▶ _THE TASK_: Look at each line of the listing. Copy those that hold the string "Carnet".

▶ _DATA FOR REVIEW_:
Content starts

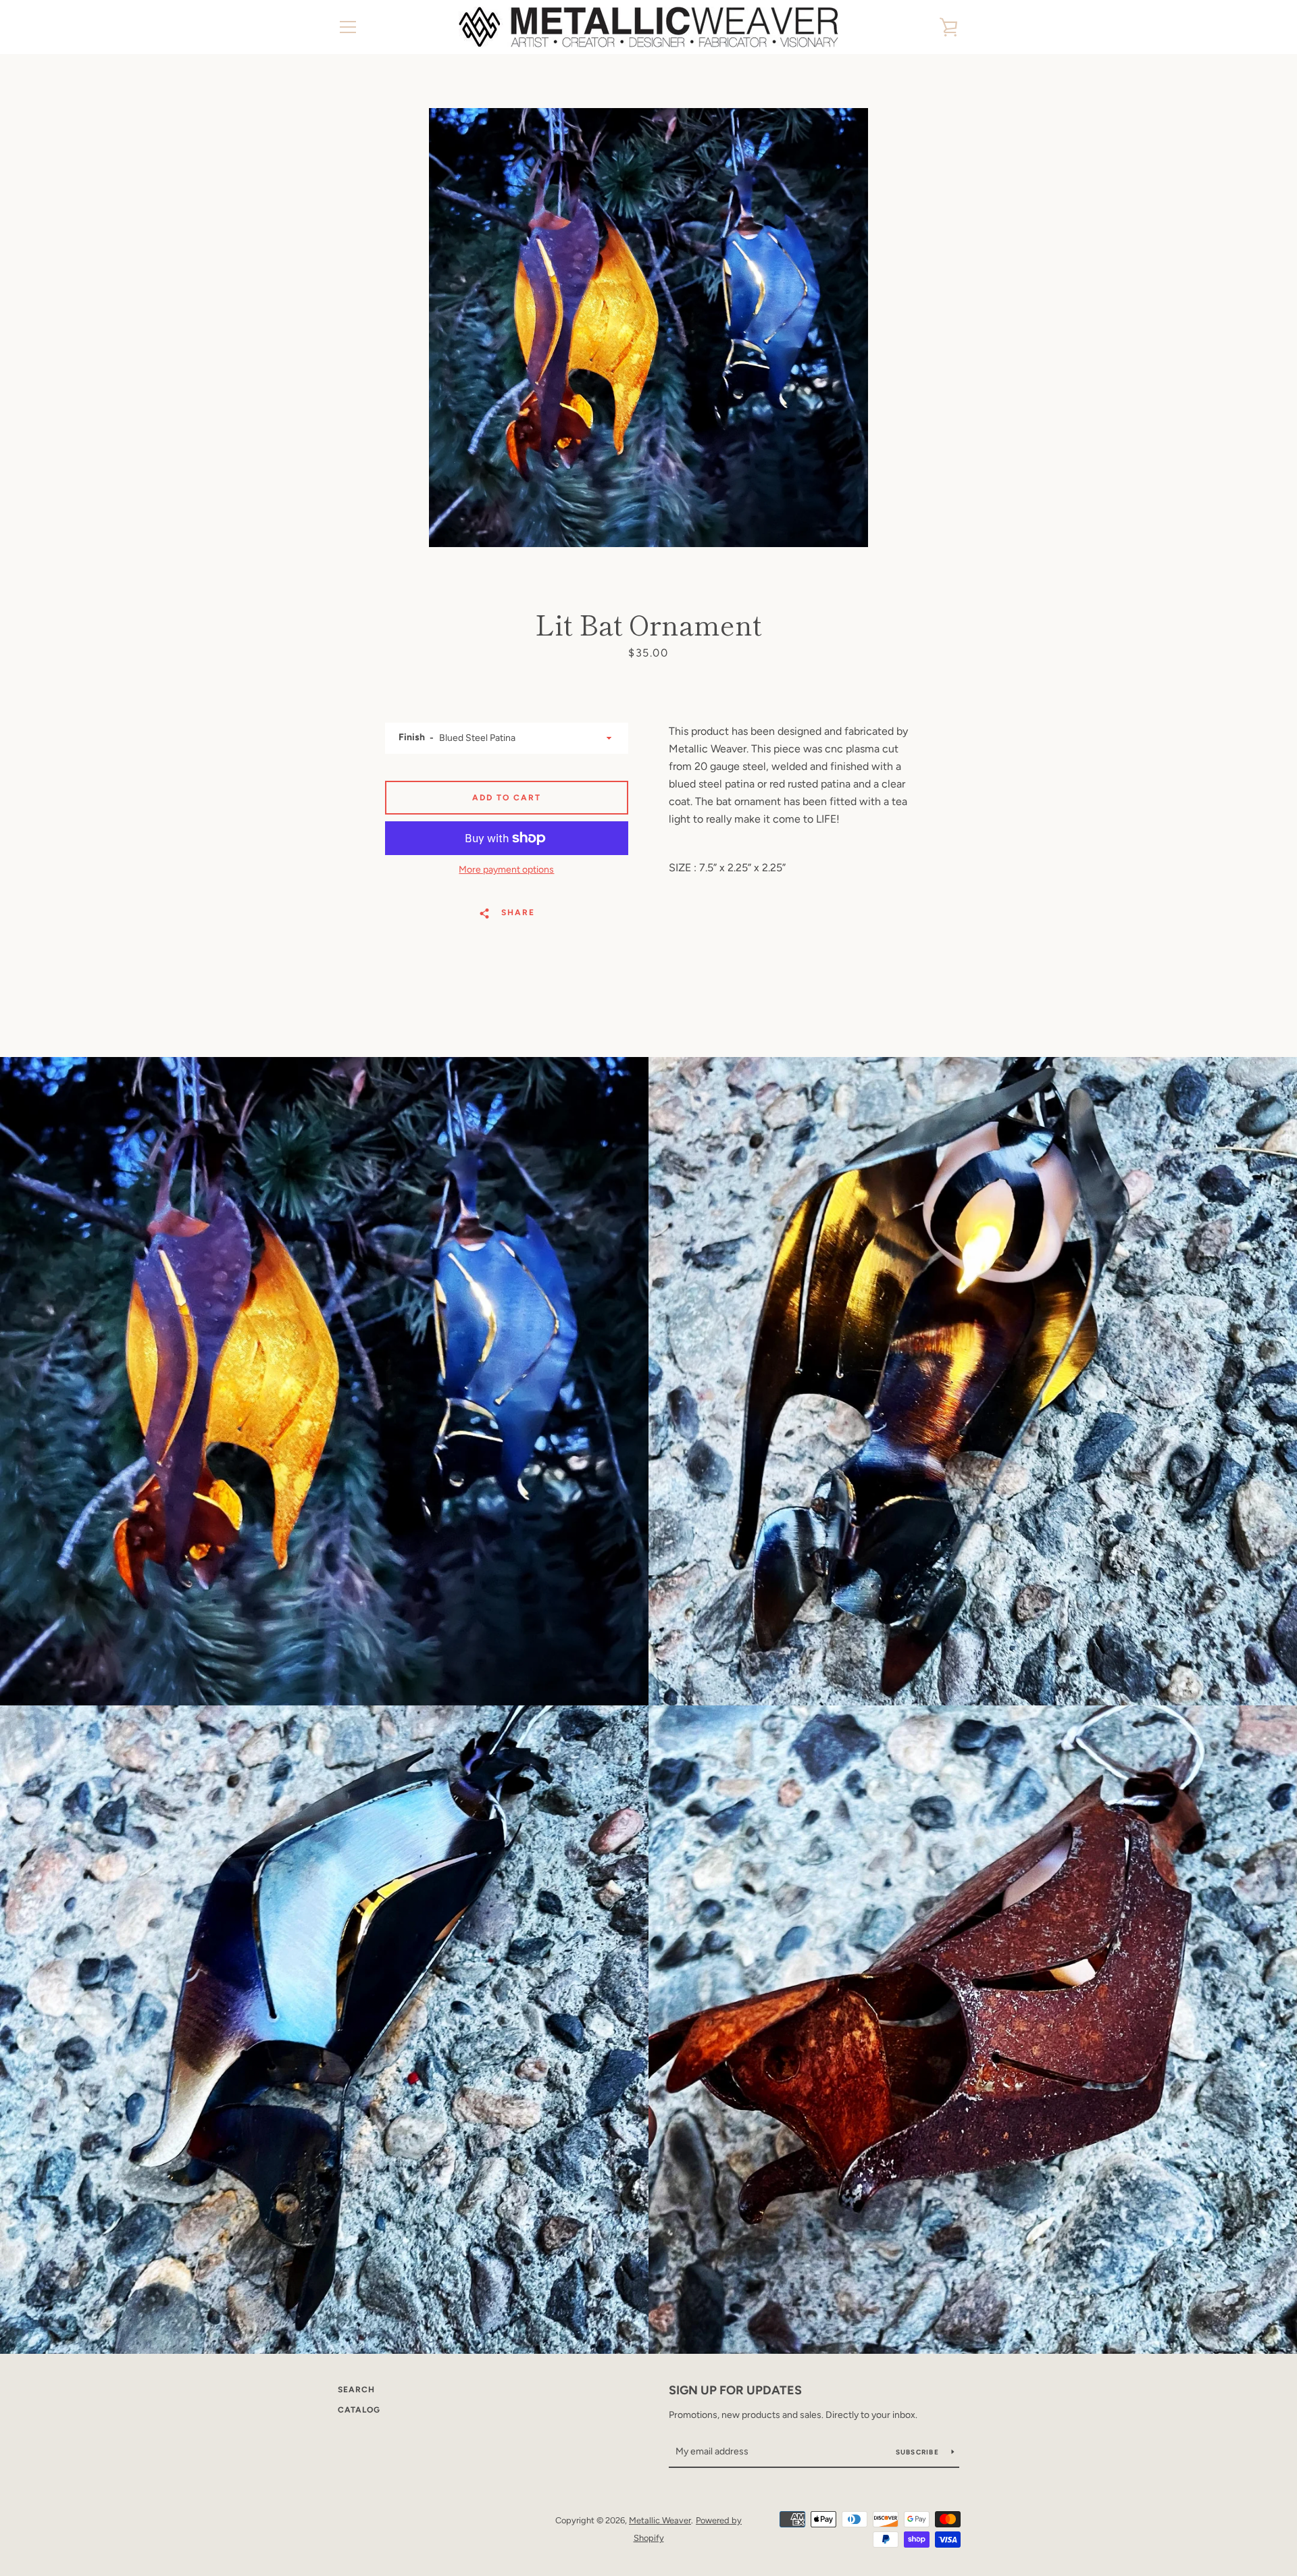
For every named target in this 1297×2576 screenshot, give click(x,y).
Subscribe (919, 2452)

Content ends
Content starts

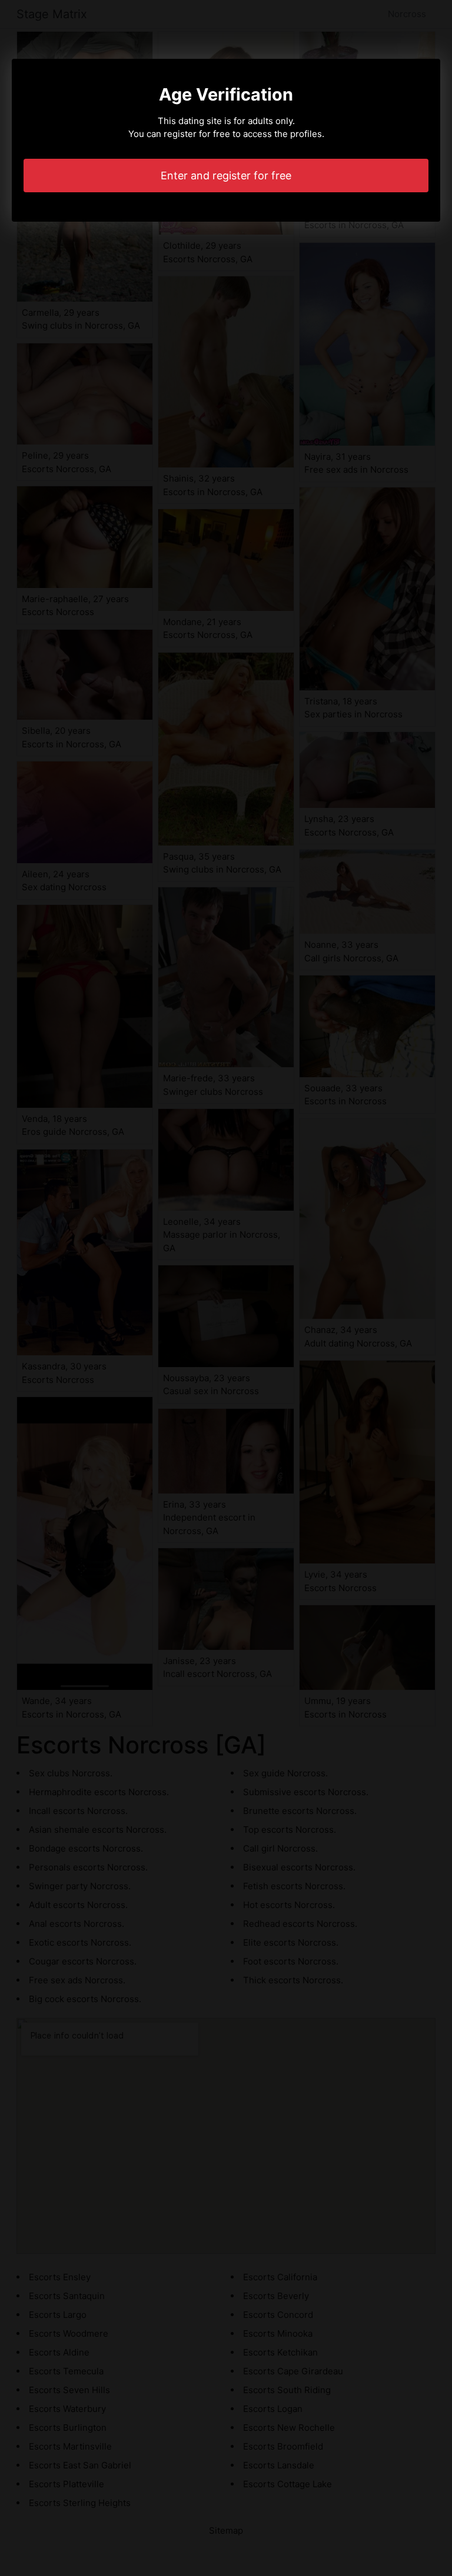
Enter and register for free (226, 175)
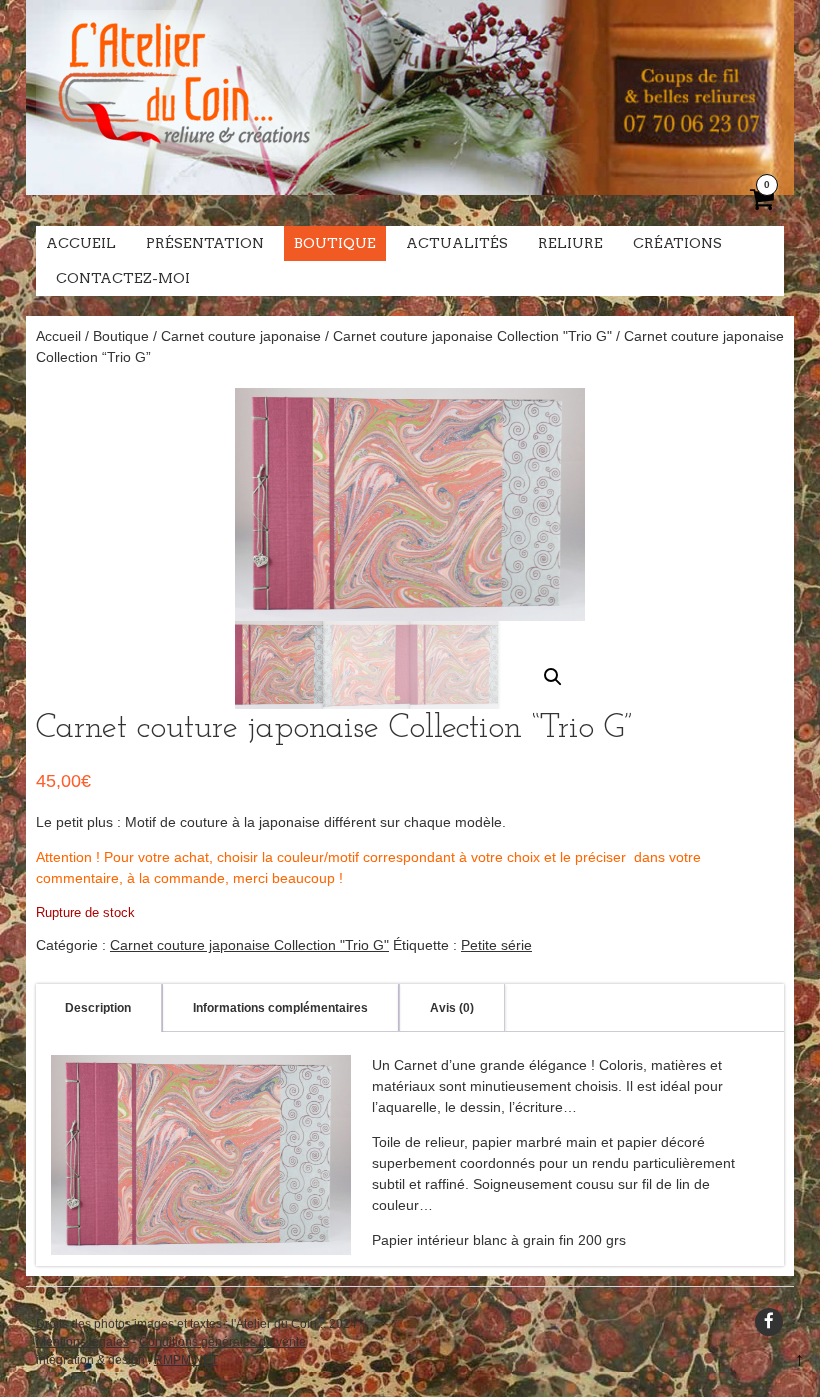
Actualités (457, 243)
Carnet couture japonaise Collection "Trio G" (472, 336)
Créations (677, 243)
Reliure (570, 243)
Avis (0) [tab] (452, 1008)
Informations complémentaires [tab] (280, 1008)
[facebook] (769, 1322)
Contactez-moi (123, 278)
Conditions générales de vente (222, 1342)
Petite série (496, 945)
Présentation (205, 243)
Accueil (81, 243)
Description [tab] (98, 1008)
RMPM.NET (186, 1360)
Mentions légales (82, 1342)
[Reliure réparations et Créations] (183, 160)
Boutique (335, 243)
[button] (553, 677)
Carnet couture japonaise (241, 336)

Content ends

▶ _WRITTEN SOLUTION_:
Carnet couture japonaise Collection "Trio G" (472, 336)
Carnet couture japonaise (241, 336)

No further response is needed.